Oil prices fall 1% as economic worries outweigh tanker tensions

Oil prices slipped more than 1% today as signs of an economic slowdown amid international trade disputes began to outweigh supply fears stoked by attacks on oil tankers in the Gulf of Oman last week.

Brent futures were down 68 cents, or 1.1%, to $61.33 a barrel today, having gained 1.1% on Friday.

US West Texas Intermediate (WTI) crude futures were down 58 cents, or 1.1%, at $51.93, having firmed by 0.4% in the previous session.

“China’s industrial output growth (is) falling to the lowest level in 17 years amid trade tensions with the US. Today, oil markets will have to digest more demand concerns as India implemented retaliatory tariffs on a number of U.S. goods yesterday,” consultancy JBC Energy said in a note.

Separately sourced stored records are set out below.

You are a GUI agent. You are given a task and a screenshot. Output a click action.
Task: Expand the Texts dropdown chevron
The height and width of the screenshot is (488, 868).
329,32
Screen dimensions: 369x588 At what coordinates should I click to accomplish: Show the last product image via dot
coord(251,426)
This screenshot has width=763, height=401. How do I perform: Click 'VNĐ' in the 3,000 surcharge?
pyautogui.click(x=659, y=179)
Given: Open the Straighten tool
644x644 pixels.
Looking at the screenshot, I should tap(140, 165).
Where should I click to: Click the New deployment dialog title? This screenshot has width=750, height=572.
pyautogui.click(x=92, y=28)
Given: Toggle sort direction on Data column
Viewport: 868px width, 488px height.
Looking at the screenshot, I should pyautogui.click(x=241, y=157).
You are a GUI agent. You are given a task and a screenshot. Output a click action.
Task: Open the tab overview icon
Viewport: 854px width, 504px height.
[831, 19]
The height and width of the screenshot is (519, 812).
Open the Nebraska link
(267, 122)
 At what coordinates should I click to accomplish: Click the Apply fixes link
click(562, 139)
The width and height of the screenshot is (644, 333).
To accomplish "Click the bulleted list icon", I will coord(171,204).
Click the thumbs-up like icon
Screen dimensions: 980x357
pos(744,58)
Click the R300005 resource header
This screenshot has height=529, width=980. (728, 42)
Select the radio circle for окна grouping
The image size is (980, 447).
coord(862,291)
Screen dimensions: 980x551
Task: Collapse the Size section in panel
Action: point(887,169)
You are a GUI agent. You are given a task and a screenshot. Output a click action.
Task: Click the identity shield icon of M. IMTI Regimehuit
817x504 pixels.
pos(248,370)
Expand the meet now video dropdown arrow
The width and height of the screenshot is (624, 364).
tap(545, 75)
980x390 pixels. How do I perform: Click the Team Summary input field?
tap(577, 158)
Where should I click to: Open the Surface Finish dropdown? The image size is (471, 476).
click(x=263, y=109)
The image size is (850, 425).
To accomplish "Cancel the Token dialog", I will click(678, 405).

Also sapping prices was the dim outlook for oil demand growth in 2019 projected by the International Energy Agency (IEA) on Friday, citing worsening prospects for global trade.

Market expectations of a price rise had been shrinking in the period leading up to the tanker attacks.

Though danger of an immediate confrontation over last week’s tanker attacks – which the US blamed on Iran but Tehran denied – appeared to recede, tensions over the strategic route remain high.

A fifth of the world’s oil passes through the Strait of Hormuz.

US Secretary of State Mike Pompeo yesterday said that Washington does not want to go to war with Iran but will take every action necessary, including diplomacy, to guarantee safe navigation in the Middle East.

Prices received no boost from comments by Saudi energy minister Khalid al-Falih today reiterating that OPEC was moving was towards a consensus on extending a production cut agreement in a meeting he predicted would convene in the first week of July.

The Organization of the Petroleum Exporting Countries plus Russia and other producers, have a deal to cut output by 1.2 million bpd from January 1.

The pact ends this month and the group meets in the coming weeks to decide its next move.